◆ **Work request**
Please return the lines below verbatim, beginning at the one that has "Task: Click the NORTHERN DANCER cell" and stopping after the one that has "Given: Click the app", and add no other lines.

*** Provided data Section Begins ***

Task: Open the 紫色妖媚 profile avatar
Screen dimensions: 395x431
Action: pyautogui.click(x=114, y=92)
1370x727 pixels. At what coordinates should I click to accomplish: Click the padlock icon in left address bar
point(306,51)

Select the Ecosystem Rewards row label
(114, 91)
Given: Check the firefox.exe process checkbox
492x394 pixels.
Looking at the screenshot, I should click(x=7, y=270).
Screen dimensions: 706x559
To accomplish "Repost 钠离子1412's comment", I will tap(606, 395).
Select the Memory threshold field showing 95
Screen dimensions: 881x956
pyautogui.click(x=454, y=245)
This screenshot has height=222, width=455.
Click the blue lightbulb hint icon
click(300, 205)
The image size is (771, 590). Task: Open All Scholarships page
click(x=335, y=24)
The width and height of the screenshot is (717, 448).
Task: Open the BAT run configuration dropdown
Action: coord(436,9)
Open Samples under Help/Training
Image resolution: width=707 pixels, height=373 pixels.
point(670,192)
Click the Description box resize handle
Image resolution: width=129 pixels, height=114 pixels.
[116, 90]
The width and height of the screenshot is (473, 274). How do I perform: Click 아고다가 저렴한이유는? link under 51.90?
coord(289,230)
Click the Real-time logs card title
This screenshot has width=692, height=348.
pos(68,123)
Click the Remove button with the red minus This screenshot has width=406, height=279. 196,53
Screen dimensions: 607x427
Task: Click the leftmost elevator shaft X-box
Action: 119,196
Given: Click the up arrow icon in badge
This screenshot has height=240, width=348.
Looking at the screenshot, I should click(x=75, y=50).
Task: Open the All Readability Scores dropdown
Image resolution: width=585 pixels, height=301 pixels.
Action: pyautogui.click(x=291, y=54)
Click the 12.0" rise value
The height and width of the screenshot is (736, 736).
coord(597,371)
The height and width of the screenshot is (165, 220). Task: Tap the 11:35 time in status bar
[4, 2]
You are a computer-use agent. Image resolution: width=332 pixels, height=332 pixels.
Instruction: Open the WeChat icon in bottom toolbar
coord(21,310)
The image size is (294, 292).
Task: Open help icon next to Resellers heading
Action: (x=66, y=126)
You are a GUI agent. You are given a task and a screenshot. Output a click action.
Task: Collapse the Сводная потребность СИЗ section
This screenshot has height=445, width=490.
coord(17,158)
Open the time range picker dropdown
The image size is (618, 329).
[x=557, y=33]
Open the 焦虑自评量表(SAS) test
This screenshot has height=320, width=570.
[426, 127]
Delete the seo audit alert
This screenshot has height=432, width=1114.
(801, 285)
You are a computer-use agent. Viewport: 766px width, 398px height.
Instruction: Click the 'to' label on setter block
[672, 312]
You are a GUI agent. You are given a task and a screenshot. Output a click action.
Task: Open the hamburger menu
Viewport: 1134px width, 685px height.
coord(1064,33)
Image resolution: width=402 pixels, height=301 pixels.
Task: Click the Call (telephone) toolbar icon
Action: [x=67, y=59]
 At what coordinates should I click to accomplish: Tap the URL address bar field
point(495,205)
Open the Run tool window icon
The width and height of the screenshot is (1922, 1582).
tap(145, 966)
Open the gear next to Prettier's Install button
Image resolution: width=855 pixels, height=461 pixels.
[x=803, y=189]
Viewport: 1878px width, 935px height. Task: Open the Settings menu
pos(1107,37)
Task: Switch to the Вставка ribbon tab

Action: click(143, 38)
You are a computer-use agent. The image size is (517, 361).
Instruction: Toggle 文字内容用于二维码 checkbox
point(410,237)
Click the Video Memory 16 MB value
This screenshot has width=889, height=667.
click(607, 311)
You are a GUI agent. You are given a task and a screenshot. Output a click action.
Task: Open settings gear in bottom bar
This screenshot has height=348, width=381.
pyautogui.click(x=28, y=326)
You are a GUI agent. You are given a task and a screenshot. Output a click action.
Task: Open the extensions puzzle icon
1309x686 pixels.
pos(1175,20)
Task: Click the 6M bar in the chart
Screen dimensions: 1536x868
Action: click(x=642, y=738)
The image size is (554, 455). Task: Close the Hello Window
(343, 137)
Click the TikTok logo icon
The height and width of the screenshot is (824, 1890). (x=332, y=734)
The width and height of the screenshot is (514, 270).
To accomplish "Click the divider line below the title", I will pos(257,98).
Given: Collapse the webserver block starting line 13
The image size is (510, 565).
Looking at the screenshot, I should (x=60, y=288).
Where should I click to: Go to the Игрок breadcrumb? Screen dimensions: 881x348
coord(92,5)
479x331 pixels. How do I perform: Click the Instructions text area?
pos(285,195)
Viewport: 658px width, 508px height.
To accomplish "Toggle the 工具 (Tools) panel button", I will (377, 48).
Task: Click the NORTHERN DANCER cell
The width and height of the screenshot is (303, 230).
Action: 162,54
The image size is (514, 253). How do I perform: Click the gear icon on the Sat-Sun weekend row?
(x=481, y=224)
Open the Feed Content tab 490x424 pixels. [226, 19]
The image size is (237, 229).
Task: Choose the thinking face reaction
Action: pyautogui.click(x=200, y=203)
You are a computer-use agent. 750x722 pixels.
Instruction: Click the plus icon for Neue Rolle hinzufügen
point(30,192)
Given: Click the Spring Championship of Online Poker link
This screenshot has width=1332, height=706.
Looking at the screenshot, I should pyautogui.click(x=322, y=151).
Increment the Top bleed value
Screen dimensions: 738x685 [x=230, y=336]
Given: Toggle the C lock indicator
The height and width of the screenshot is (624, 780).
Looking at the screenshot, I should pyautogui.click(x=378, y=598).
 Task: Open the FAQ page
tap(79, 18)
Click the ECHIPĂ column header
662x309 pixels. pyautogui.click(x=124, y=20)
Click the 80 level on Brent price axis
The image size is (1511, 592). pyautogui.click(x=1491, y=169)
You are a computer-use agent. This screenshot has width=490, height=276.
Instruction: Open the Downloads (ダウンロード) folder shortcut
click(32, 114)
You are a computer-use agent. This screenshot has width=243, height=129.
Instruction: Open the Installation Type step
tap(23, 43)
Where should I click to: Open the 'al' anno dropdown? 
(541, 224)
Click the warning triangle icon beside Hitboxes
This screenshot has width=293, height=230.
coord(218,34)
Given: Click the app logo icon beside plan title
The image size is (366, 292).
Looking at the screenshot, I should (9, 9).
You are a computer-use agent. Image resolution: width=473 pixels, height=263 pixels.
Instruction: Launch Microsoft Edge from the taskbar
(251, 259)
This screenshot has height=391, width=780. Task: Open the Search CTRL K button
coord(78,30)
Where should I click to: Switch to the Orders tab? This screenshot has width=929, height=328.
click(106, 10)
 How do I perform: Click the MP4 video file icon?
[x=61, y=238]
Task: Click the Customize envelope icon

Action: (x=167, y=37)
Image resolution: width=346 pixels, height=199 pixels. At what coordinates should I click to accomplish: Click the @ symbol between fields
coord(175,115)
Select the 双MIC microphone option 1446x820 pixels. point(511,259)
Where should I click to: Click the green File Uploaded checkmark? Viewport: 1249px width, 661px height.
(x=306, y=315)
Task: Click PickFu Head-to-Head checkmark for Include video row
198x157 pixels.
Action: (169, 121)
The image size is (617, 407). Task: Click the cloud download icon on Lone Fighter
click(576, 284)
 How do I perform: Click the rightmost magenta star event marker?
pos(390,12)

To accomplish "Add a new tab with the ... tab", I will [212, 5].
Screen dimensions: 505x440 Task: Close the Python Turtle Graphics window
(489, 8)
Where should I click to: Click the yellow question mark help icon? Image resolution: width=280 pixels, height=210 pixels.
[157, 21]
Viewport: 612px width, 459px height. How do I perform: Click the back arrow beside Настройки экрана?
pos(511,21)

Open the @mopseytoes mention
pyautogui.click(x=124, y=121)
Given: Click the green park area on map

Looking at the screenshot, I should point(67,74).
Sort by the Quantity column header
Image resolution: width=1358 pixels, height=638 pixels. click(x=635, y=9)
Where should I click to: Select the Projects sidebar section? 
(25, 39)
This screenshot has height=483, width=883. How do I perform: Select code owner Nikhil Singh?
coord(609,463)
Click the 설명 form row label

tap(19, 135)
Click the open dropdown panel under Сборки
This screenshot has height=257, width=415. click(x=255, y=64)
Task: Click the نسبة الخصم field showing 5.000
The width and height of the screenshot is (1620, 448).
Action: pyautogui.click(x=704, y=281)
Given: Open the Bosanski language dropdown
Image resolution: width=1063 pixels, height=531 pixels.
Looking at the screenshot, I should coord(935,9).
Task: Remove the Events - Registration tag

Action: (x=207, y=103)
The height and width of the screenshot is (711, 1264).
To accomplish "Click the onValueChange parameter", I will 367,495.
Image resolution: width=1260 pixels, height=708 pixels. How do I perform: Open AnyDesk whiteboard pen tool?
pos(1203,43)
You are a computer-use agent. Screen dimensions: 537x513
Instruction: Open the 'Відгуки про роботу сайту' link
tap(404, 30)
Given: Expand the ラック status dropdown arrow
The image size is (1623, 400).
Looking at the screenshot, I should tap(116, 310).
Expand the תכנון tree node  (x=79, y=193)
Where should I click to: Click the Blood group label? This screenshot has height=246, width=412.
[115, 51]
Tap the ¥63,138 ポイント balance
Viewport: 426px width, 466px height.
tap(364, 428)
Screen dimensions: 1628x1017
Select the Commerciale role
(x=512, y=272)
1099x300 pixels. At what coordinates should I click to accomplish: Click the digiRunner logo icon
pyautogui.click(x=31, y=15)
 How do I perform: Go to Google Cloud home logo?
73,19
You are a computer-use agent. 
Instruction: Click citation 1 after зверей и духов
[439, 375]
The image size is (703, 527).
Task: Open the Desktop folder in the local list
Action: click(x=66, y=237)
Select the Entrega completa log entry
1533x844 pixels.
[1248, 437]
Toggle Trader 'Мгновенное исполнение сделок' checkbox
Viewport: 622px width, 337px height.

*** Provided data Section Ends ***

◆ **Answer box**
Task: Click the NORTHERN DANCER cell
The width and height of the screenshot is (303, 230).
Action: 162,54
The image size is (514, 253). How do I perform: Click the gear icon on the Sat-Sun weekend row?
(x=481, y=224)
Open the Feed Content tab 490x424 pixels. [226, 19]
The image size is (237, 229).
Task: Choose the thinking face reaction
Action: pyautogui.click(x=200, y=203)
You are a computer-use agent. 750x722 pixels.
Instruction: Click the plus icon for Neue Rolle hinzufügen
point(30,192)
Given: Click the Spring Championship of Online Poker link
This screenshot has width=1332, height=706.
Looking at the screenshot, I should pyautogui.click(x=322, y=151).
Increment the Top bleed value
Screen dimensions: 738x685 [x=230, y=336]
Given: Toggle the C lock indicator
The height and width of the screenshot is (624, 780).
Looking at the screenshot, I should pyautogui.click(x=378, y=598).
 Task: Open the FAQ page
tap(79, 18)
Click the ECHIPĂ column header
662x309 pixels. pyautogui.click(x=124, y=20)
Click the 80 level on Brent price axis
The image size is (1511, 592). pyautogui.click(x=1491, y=169)
You are a computer-use agent. This screenshot has width=490, height=276.
Instruction: Open the Downloads (ダウンロード) folder shortcut
click(32, 114)
You are a computer-use agent. This screenshot has width=243, height=129.
Instruction: Open the Installation Type step
tap(23, 43)
Where should I click to: Open the 'al' anno dropdown? 
(541, 224)
Click the warning triangle icon beside Hitboxes
This screenshot has width=293, height=230.
coord(218,34)
Given: Click the app logo icon beside plan title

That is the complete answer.